If you plan to take part in crypto trading in addition to holding NFTs, you should also ensure your wallet can store the coins you’d like to own and/or trade. Similar to how wallets need to be compatible with NFT marketplaces, wallets also need to be compatible with the cryptocurrencies you own.

For example, if you hold Bitcoin, you won’t be able to hold that cryptocurrency on an NFT wallet that caters mainly to the Ethereum blockchain (like MetaMask). In that case, you’d need two separate wallets - one for crypto and one for NFTs.

Many wallets cater to multiple blockchain networks such as Ethereum, Solana, or Avalanche. Other wallets may require you to manually add different blockchains.

MetaMask

A majority of the NFT world is on the Ethereum blockchain, and MetaMask is one of the most popular wallets of choice for easily accessing the Ethereum ecosystem. MetaMask was created by the company Consensys, which was founded by Ethereum co-founder Joseph Lubin.

Many popular NFT marketplaces and projects recommend using MetaMask directly on their website and make it a requirement for participating in their marketplace.

TrustWallet

Trust Wallet is a blockchain agnostic crypto wallet that’s the certified wallet of Binance. You can hold cryptocurrency from some of the biggest blockchains including Bitcoin, Ethereum, and Solana.

Trust Wallet also allows you to store NFTs from the Ethereum (ETH) and Binance Smart Chain (BSC) networks. Trust Wallet may add support for NFTs from other blockchains, but for now these are the main two networks that are supported.

Coinbase Wallet

Coinbase is known as one of the world's largest crypto exchanges, but they also offer a wallet that can be used for NFTs.
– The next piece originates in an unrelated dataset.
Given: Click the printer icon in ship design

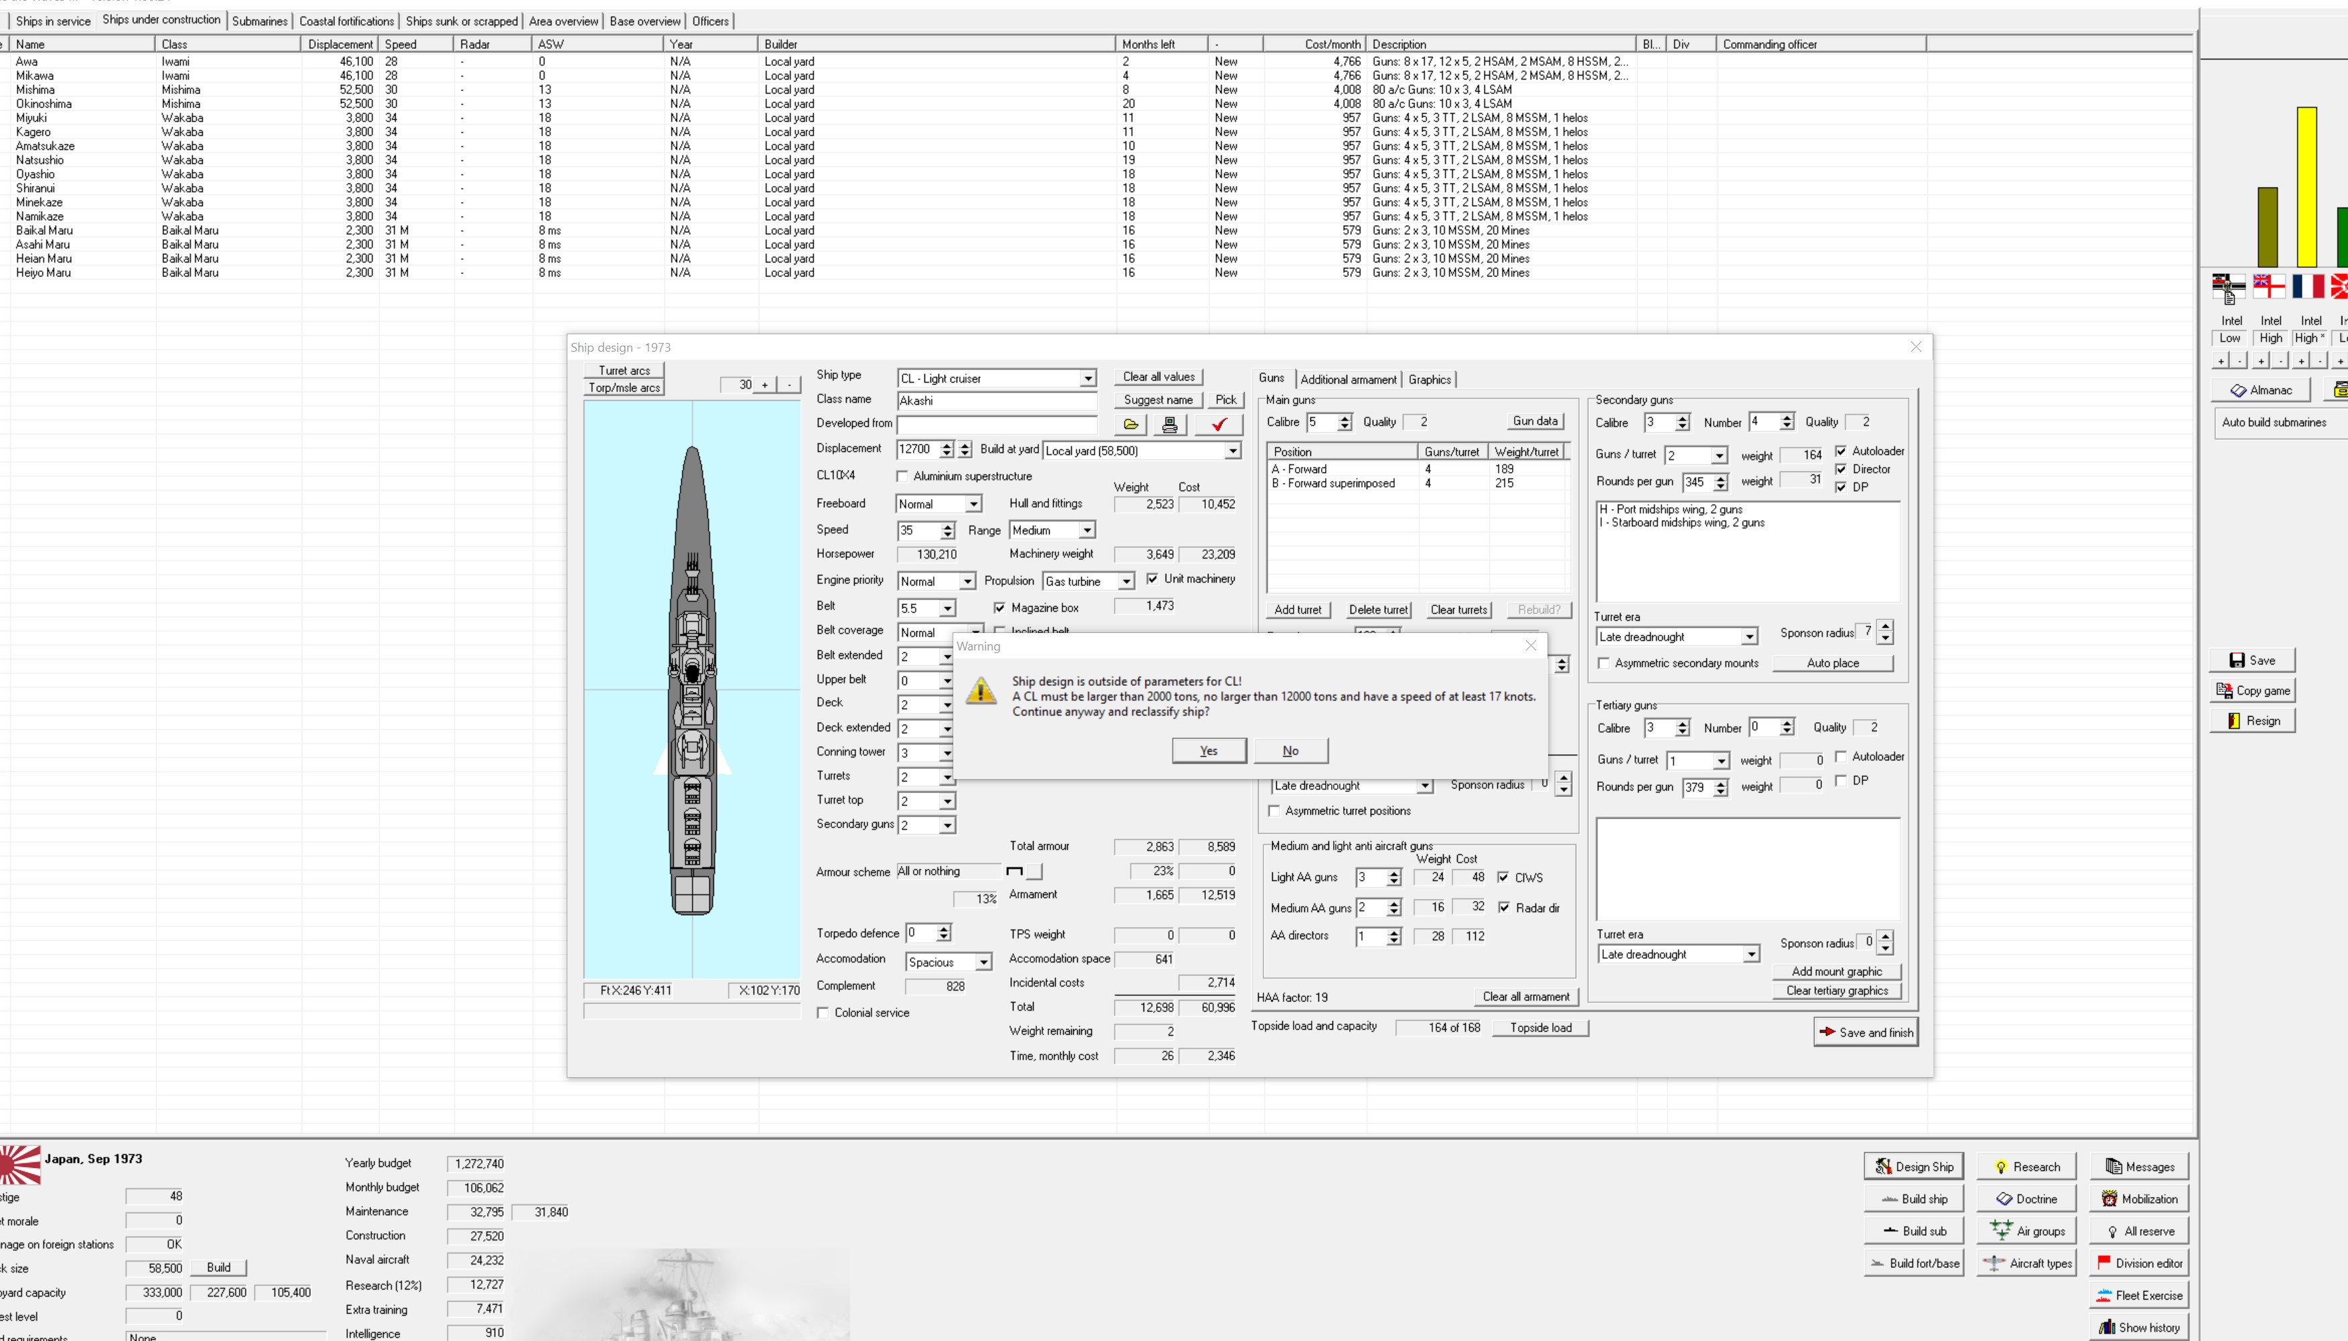Looking at the screenshot, I should pyautogui.click(x=1169, y=425).
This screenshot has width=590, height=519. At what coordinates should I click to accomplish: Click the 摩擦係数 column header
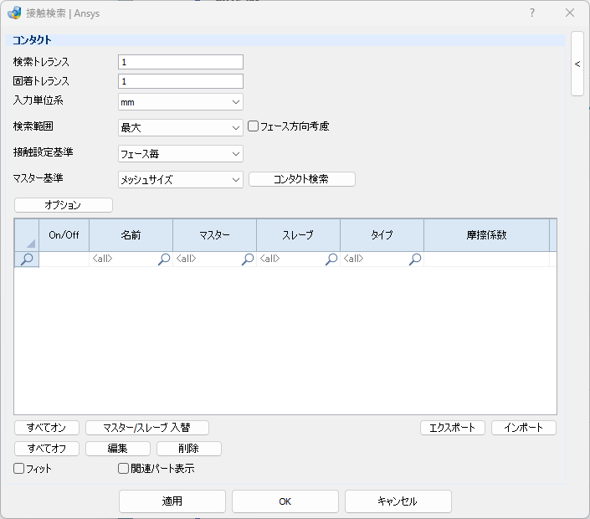point(486,235)
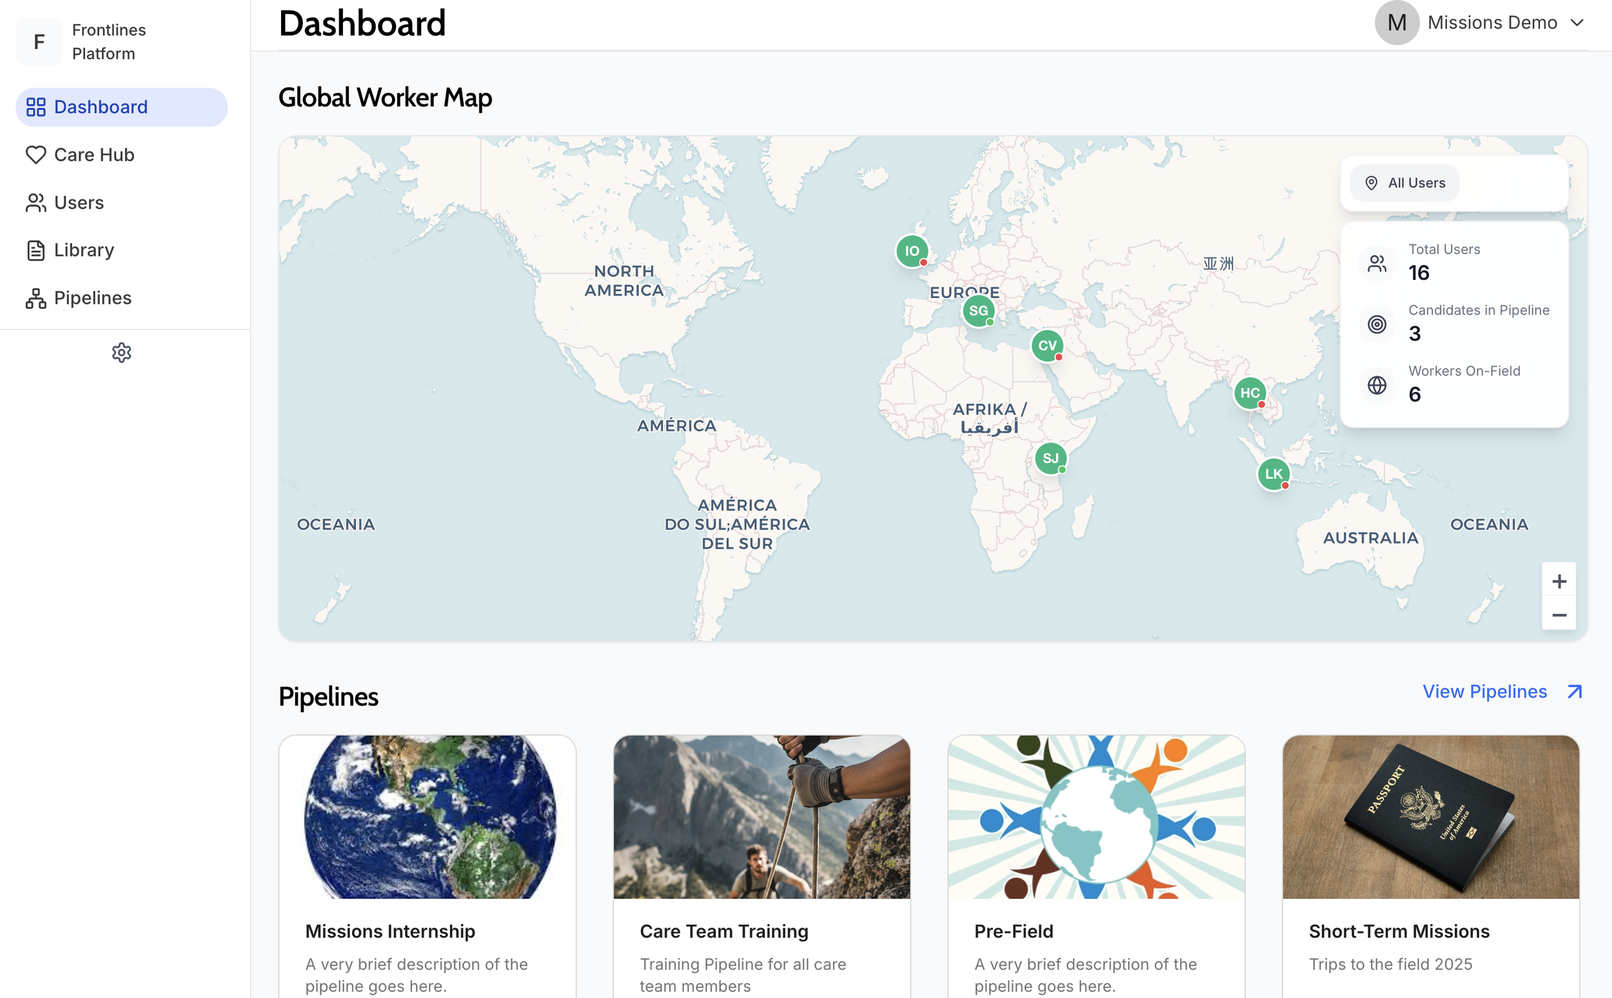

This wallet has access to some of the most popular blockchain networks like Bitcoin and Ethereum, but isn’t integrated with Binance Smart Chain, meaning you can’t store any BSC tokens on the Coinbase Wallet.

MathWallet

MathWallet is a multichain NFT wallet with similar functionality to MetaMask. It can be viewed as a MetaMask alternative for those looking to participate on the Bitcoin blockchain. Both MathWallet and MetaMask are integrated with hardware wallets (most notably the hardware wallet Ledger) and both platforms have access to the BSC and ETH blockchains.

Notably, several popular NFT marketplaces such as Opensea and Rarible don’t integrate with MathWallet.

Dapper

Dapper is an NFT wallet created by Dapper Labs, the company behind NBA Top Shot NFTs. You can only use Dapper for storing NBA Top Shots because their entire ecosystem was built on the Flow blockchain, which was created specifically for NBA Top Shot.

Dapper does still have a legacy Ethereum-based wallet as a Chrome extension and OpenSea also offers an integration with this wallet.


FAQ

Q: How do I get an NFT Wallet?
A: Anyone can sign up for an NFT wallet by visiting the company’s specific website and creating an account following their instructions. In order to use an NFT wallet you typically need to convert fiat to cryptocurrency and use that cryptocurrency to purchase and store any desired NFTs.

Q: What is a cold NFT Wallet?
A: A cold NFT wallet, or hardware wallet, is not connected to the internet at all times and is therefore much harder to hack - thus providing better security. A hot NFT wallet is a software wallet that lives on the internet.

Q: Can an NFT Wallet be Hacked?
A: Software NFT wallets, or hot wallets, can in theory be hacked, especially if your computer has been compromised in some way. In order to fully minimize the risk of being hacked, be sure to never expose your private key to the public, and try to memorize it.